"They found a way to make tobacco produce a protein that can be used to make a nasal vaccine against norovirus, which causes diarrhea and vomiting, especially on cruise ships, in restaurants, schools and on military bases.
"Under appropriate medical care it is not life-threatening. It is just very, very inconvenient," Charles Arntzen, a plant biologist at Arizona State University, told a news conference at a meeting of the American Chemical Society.
The U.S. Centers for Disease Control and Prevention estimates that 23 million cases a year of acute gastroenteritis -- stomach and intestinal upset -- are due to norovirus, also known as Norwalk virus.
Arntzen and colleagues used a genetically engineered plant virus called the tobacco mosaic virus to start their vaccine.
"We force it to make the protein which is the vaccine against norovirus," Arntzen told the news conference. "We call them nanoparticle vaccines because the protein we produce in our tobacco plant self-assembles into a little round ball."
The immune system recognizes this ball, called a virus-like particle or a capsid, as if it were a virus and attacks it, Arntzen said. "It is empty. It cannot cause disease," he said.
Tests have suggested the vaccine would work better in the nose than taken orally, probably because immune cells in the nasal passages are more inclined to take up the vaccine.
PREPARING TESTS
Arntzen said his team has U.S. National Institutes of Health support for a clinical trial in people. "But we have been waiting until we can get the best formulation," he said.
ImmuneRegen BioSciences, Inc., a subsidiary of IR BioSciences Holdings Inc, said on Tuesday it had a collaborative relationship with Arizona State University to use its immune system booster Viprovex with the vaccine.

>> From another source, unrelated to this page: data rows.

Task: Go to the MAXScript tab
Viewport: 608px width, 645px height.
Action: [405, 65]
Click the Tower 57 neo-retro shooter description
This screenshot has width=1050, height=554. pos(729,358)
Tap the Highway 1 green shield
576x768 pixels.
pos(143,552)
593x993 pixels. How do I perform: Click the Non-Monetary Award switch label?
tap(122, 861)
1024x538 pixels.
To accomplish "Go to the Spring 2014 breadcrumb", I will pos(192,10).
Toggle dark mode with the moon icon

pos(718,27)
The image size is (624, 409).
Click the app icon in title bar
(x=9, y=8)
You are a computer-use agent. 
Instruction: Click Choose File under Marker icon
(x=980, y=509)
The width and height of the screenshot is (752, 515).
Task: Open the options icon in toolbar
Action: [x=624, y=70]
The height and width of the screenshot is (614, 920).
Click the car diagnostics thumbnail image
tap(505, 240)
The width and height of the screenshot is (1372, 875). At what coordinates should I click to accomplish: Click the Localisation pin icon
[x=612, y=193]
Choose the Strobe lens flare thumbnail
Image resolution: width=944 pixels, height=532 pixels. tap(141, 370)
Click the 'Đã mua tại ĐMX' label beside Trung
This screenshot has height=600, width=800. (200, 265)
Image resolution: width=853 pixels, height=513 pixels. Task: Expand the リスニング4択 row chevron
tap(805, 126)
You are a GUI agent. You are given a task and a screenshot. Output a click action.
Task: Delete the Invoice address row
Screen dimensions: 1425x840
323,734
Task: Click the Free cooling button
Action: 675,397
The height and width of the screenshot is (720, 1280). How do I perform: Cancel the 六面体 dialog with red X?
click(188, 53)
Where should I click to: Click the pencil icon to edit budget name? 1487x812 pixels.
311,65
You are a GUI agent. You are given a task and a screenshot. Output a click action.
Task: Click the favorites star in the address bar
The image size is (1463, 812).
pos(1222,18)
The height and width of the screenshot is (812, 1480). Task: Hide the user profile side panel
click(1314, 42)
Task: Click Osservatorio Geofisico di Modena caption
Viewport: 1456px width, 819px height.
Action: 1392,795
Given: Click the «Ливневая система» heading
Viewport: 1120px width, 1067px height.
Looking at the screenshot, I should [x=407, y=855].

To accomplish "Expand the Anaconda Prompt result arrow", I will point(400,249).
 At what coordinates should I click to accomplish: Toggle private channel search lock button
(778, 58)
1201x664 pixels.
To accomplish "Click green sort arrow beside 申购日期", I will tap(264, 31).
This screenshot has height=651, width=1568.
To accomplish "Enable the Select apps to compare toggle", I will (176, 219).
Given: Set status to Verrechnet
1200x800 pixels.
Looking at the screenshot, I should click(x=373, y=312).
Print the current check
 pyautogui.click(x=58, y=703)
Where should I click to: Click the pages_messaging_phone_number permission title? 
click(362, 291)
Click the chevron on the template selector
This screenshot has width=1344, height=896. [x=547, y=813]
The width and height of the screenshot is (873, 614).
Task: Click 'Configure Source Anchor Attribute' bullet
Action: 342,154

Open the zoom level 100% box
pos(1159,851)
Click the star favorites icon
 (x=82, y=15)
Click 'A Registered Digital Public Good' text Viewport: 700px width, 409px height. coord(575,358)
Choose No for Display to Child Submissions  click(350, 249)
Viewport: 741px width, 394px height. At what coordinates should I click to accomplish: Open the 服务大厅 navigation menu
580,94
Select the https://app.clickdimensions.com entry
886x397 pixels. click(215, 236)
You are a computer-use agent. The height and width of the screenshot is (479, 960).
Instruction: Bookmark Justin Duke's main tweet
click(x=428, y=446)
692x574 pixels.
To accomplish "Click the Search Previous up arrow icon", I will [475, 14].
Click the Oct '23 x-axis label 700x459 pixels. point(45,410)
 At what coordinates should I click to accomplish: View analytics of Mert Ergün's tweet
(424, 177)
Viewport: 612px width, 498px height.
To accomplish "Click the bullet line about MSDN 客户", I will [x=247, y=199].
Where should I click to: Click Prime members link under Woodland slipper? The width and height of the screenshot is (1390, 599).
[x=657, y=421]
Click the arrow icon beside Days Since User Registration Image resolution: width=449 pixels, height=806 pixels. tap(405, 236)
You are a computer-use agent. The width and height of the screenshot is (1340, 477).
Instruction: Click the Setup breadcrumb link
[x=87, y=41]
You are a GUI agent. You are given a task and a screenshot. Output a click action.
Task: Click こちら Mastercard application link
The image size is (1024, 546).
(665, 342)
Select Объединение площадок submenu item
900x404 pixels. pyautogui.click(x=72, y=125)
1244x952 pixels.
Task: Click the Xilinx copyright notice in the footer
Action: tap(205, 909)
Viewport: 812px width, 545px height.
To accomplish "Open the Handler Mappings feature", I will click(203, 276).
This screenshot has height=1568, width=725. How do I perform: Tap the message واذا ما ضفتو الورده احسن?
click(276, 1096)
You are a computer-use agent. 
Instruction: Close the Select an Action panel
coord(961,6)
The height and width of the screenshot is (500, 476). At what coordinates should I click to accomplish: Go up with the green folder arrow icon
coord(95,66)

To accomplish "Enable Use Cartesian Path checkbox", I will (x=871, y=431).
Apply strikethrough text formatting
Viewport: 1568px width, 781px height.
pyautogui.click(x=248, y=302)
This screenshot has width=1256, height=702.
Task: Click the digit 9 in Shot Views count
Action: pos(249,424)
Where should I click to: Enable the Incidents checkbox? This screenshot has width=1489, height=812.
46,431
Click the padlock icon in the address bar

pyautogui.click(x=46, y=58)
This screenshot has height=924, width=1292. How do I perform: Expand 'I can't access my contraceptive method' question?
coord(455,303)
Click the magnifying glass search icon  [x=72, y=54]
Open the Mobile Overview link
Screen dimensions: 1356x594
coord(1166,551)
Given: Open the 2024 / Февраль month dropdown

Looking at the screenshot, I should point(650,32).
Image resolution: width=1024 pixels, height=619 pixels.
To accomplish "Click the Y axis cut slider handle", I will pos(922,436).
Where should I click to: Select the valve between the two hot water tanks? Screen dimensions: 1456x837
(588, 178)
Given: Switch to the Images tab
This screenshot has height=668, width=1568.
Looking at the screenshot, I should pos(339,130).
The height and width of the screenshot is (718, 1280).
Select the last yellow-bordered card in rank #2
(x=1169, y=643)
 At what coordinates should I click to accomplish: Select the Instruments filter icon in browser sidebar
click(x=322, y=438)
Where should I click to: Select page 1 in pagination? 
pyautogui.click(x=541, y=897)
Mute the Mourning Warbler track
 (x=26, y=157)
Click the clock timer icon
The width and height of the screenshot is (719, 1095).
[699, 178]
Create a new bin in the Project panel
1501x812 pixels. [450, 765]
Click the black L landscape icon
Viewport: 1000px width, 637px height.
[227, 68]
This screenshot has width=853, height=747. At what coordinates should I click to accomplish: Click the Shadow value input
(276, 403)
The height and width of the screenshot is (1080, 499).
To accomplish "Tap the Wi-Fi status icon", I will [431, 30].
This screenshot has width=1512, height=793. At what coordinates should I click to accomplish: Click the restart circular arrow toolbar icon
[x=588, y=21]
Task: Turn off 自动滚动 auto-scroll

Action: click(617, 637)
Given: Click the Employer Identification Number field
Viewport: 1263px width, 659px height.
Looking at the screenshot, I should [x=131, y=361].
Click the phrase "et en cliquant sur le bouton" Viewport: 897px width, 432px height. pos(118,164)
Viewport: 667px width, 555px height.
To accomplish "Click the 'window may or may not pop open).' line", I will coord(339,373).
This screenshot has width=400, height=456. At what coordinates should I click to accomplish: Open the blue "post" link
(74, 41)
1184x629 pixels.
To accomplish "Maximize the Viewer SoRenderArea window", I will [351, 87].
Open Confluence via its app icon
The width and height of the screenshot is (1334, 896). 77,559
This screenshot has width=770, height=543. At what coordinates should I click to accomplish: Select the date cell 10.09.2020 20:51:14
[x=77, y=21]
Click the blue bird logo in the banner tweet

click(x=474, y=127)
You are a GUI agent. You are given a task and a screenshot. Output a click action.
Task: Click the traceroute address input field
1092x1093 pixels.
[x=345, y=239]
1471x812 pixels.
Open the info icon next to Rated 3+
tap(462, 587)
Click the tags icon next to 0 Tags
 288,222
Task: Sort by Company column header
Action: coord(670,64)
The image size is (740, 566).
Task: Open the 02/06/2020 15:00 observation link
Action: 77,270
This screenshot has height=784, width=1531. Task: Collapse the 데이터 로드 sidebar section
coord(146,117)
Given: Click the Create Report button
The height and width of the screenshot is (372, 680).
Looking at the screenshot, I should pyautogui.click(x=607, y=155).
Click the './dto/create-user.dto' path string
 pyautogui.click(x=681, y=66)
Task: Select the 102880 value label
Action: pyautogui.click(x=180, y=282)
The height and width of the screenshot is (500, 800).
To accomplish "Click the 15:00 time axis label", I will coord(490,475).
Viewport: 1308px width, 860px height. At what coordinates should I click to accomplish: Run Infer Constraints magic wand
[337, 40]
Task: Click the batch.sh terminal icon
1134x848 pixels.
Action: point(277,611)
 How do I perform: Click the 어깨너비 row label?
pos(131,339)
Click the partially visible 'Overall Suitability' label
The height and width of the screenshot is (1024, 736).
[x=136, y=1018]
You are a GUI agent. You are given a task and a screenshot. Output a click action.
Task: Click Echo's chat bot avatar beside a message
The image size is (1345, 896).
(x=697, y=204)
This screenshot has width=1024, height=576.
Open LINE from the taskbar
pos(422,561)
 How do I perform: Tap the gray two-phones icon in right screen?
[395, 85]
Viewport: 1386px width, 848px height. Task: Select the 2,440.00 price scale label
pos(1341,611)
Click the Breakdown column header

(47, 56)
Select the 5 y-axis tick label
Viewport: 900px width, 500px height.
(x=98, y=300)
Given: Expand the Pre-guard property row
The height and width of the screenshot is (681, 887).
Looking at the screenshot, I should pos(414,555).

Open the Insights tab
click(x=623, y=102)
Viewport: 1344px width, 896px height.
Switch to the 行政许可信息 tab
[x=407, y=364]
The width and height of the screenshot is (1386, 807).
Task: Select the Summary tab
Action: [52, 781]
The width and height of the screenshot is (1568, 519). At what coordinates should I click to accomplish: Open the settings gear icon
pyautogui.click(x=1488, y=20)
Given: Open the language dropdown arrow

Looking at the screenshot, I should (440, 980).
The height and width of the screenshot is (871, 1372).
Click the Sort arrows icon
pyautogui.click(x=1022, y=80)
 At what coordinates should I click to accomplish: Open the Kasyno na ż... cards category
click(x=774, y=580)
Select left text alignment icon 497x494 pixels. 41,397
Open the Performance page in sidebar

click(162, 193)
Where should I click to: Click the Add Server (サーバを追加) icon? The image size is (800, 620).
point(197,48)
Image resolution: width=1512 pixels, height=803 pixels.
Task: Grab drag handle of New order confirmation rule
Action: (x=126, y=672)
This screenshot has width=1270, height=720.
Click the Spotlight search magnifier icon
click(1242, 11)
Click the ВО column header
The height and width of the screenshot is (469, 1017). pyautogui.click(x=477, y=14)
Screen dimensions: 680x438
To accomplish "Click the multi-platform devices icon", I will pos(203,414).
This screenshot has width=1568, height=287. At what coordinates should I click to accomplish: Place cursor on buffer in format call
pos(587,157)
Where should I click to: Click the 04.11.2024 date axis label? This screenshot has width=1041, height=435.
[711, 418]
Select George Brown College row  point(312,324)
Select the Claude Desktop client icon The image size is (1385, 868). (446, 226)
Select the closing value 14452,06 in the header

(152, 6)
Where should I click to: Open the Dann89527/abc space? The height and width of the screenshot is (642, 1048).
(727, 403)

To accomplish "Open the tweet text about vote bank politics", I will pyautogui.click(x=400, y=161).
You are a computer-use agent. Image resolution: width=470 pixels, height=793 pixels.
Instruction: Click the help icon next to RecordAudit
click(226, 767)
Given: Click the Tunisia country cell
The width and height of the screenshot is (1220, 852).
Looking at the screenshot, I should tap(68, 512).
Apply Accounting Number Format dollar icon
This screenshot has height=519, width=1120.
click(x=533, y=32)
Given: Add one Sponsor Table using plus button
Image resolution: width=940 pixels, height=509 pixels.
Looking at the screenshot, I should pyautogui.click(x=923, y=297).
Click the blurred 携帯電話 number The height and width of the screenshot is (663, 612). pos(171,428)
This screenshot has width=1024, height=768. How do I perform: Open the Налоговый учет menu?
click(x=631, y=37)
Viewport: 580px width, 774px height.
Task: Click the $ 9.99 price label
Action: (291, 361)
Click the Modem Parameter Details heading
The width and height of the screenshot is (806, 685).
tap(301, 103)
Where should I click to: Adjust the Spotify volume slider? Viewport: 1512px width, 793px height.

Arntzen, who has also tested potato-based vaccines, noted that other teams are making plant-based vaccines.
A team at Stanford University reported last year it used tobacco to make a so-called therapeutic vaccine to treat a type of blood cancer called non-Hodgkin lymphoma.
"I would say 2009-2010 are going to be breakthrough years for plant technology in the vaccine field," Arntzen said.
He is not sure of the potential market for his vaccine.
"It probably will be an electable vaccine -- that is, adults will choose to buy it. It is not something that doctors will tell them they must have."
Hospitals, travelers and the military are potential customers, he said. Norovirus sticks to surfaces well and can live a long time unless thoroughly cleaned off.
"If someone has diarrhea and they touch a doorknob or something the next person walking through has a very good chance of picking up that disease," Arntzen said.
The technology could be applied to other vaccines, Arntzen said -- an issue that has become important as companies race to make vaccines against the new pandemic H1N1 swine flu virus. Making influenza vaccines in eggs takes five to six months.
Plants grow quickly and Arntzen said enough vaccine for clinical trials could be ready within eight to 10 weeks. Vaccine maker Novavax Inc. said on Tuesday it made its H1N1 vaccine, which uses virus-like particles grown in caterpillar cells, in four weeks."